El Niño, eines der stärksten Klimaphänomene des Planeten, verstärkt sich rasant. Neueste Messungen und Klimamodelle zeigen, dass er bis zum Spätherbst und Winteranfang eine Intensität erreichen könnte, wie sie nur sehr selten registriert wird - zu den stärksten seit Beginn instrumenteller Messungen.

Das Phänomen entsteht, wenn die Meeresoberflächentemperatur im zentralen und östlichen tropischen Pazifik deutlich über dem Durchschnitt liegt. Das verändert die atmosphärische Zirkulation, beeinflusst die Jetstreams und löst weltweit Wetteränderungen aus - Temperaturen, Niederschläge, Dürren, Überschwemmungen, Stürme.

Es sind die aktuellen Messwerte, die Meteorologen beunruhigen. In Teilen des zentralen Pazifiks liegt die Oberflächentemperatur mehr als fünf Grad über dem Mittel. Laut dem US-Klimamodell NCEP CFSv2 könnte die Anomalie drei Grad Celsius überschreiten. Alles über zwei Grad fällt in die Kategorie „Super-El-Niño" - ein seltenes, starkes Ereignis. Ursache der schnellen Verstärkung ist eine mächtige warme Unterwasserwelle, bekannt als Kelvinwelle, die eine gewaltige Masse warmen Wassers an die Oberfläche hebt.

Erste Folgen sind bereits sichtbar.

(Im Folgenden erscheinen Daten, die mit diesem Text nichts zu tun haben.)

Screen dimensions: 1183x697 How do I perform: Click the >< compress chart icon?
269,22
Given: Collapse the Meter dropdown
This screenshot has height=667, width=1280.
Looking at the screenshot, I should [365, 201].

Im Juli wurden in den USA und Kanada Muster registriert, die für einen starken El Niño typisch sind; im August wird ein wärmerer west-zentraler Teil der USA erwartet, niedrigere Temperaturen im Osten und weniger Regen im Süden.

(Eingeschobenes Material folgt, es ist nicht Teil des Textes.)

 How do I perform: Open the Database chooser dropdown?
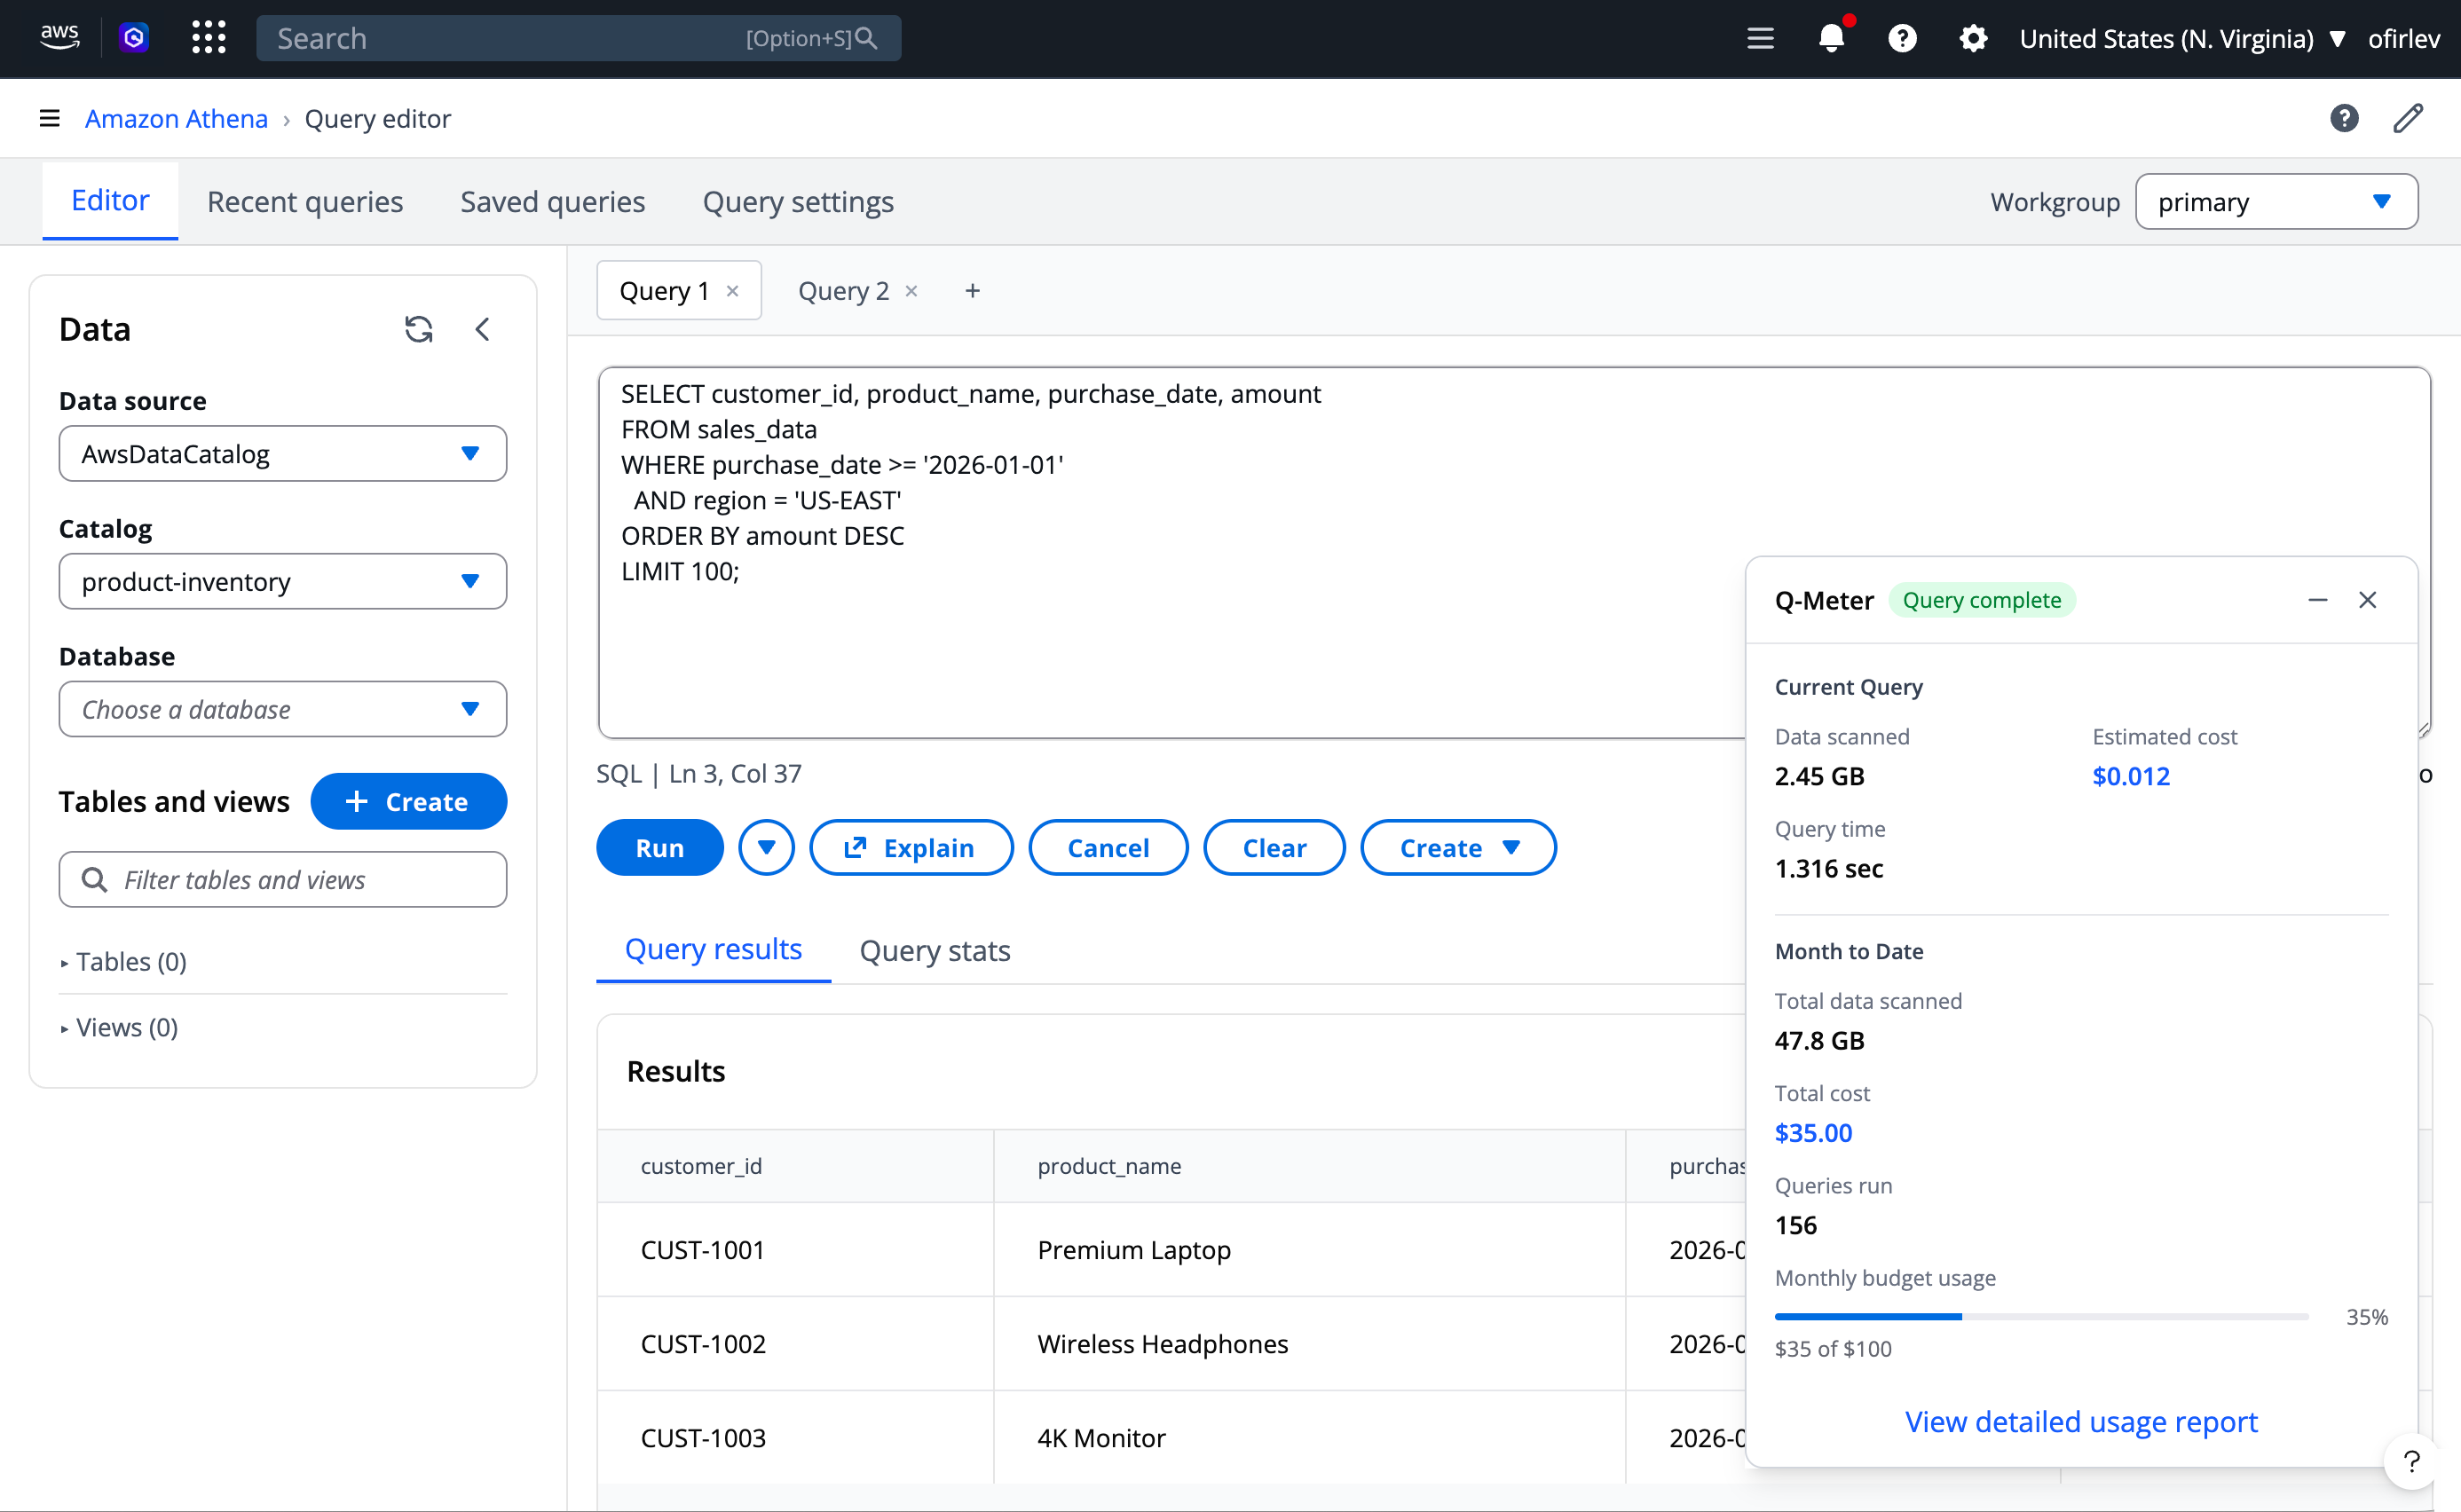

Europa reagiert anders als Nordamerika verzögert. In der ersten Augusthälfte wird Hochdruck über dem zentralen, südlichen und südöstlichen Teil des Kontinents erwartet - also auch über uns. Der stärkste Einfluss auf das europäische Wetter, sagen Meteorologen, wird erst im Herbst und Winter spürbar.

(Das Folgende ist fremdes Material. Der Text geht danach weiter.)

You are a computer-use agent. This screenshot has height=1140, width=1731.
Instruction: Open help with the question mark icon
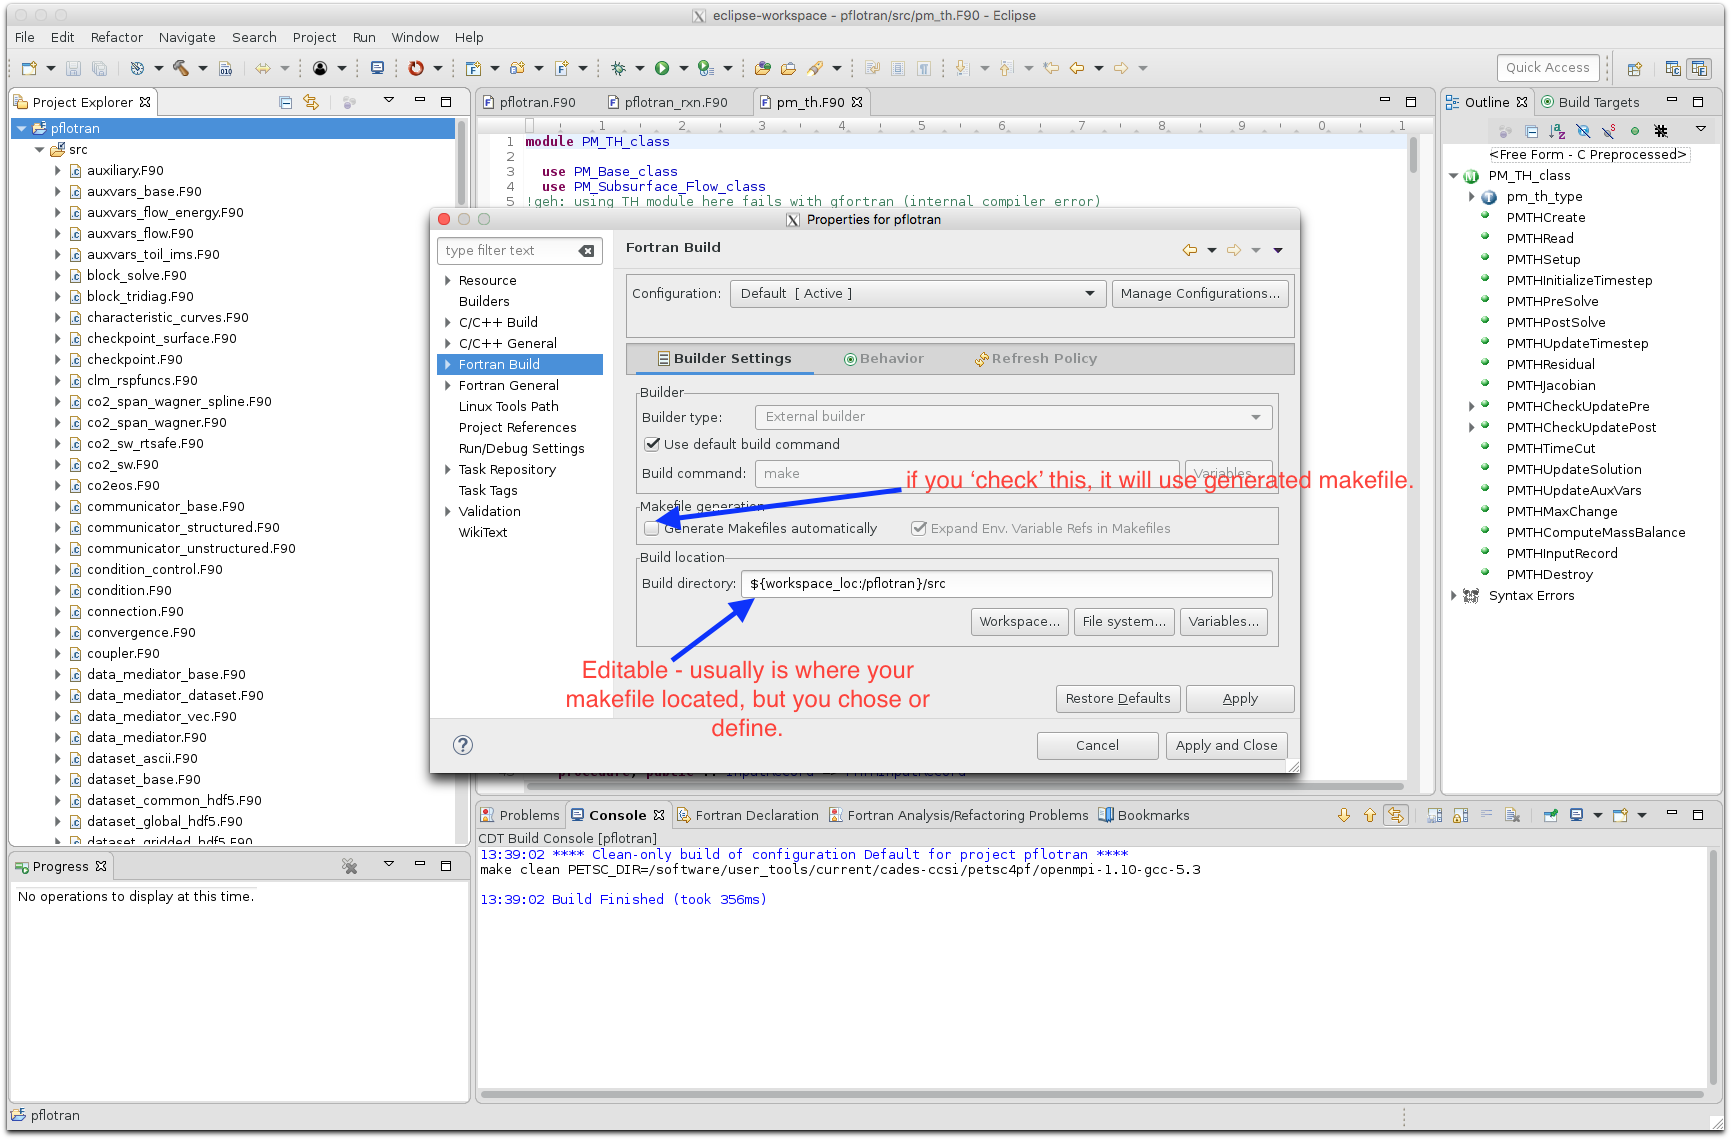tap(462, 745)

Das ist der Teil, den man sich jetzt merken sollte, nicht im November. Treten die Prognosen ein, steigt die Wahrscheinlichkeit längerer Hitzewellen, ergiebiger Niederschläge, Überschwemmungen und Dürren. Das ist keine Vorhersage für einen konkreten Tag - niemand kann sagen, wie das Wetter am 3. Dezember wird. Es ist eine Vorhersage darüber, wie oft das Extrem aufhört, die Ausnahme zu sein.

Die Frage ist also nicht, ob es kommt. Die Frage ist, wer bei uns diese Prognose im August liest - oder warten wir, bis der Fluss uns die Antwort wieder zeigt?